Task to complete — Where does the string "computer" appear in the records? Copy every line that contains it.

Record extracts —
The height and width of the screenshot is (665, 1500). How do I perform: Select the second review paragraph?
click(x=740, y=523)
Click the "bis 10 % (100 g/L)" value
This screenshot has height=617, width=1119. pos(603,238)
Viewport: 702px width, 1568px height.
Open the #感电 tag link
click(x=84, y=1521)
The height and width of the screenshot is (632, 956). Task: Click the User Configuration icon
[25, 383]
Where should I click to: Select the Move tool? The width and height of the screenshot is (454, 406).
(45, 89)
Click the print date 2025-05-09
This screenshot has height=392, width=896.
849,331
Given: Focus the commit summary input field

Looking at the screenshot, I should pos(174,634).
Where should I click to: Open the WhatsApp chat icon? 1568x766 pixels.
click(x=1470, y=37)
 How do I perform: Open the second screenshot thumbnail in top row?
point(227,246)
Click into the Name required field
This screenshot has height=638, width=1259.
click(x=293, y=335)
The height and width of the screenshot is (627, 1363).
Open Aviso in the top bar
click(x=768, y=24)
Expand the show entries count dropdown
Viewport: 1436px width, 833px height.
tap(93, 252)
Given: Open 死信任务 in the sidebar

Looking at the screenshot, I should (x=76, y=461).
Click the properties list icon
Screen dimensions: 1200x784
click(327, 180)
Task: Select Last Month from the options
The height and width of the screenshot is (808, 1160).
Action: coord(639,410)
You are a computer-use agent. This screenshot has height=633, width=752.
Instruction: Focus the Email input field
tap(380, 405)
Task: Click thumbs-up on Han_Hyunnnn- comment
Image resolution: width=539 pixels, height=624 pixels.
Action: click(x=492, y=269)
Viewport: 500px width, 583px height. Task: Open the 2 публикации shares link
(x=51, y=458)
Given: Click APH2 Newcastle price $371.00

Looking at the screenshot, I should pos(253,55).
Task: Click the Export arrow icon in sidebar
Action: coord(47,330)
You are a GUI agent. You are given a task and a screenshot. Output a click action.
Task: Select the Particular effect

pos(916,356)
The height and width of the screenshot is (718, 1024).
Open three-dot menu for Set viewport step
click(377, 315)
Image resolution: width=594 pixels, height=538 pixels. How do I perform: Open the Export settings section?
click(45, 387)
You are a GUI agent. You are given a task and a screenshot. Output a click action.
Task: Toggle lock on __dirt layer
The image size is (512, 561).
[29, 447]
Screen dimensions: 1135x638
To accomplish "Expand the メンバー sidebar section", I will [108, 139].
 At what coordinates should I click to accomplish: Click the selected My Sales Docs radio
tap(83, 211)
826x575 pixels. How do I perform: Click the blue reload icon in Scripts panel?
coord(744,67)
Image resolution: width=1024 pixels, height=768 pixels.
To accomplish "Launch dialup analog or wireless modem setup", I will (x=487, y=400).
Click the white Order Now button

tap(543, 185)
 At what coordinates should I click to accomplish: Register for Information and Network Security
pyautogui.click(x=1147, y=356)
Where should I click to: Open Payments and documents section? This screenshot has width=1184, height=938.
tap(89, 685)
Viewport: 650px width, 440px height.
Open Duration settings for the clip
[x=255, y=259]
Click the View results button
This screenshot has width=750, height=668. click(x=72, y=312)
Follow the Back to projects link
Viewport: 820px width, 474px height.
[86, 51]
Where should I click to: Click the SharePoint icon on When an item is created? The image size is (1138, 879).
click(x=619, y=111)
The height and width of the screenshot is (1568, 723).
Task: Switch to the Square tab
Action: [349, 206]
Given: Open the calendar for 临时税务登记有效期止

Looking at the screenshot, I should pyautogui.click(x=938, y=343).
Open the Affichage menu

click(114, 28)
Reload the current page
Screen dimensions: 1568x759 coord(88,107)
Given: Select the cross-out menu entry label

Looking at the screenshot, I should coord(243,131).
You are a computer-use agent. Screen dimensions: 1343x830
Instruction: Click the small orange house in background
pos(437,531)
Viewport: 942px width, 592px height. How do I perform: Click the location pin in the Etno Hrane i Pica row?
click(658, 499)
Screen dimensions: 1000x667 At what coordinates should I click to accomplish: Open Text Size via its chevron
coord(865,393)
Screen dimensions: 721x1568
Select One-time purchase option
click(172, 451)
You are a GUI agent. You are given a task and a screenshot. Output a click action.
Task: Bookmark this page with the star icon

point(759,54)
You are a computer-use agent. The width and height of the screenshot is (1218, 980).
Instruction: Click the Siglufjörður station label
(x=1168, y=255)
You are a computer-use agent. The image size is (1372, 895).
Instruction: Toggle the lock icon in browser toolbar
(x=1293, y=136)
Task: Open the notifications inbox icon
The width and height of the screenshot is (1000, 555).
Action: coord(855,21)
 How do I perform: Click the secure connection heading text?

Exercise output —
You are a computer-use agent. This screenshot has height=633, width=752.
You are a computer-use agent. Screen dimensions: 1343x830
You are a computer-use agent. The width and height of the screenshot is (1218, 980).
You are a computer-use agent. The image size is (1372, 895).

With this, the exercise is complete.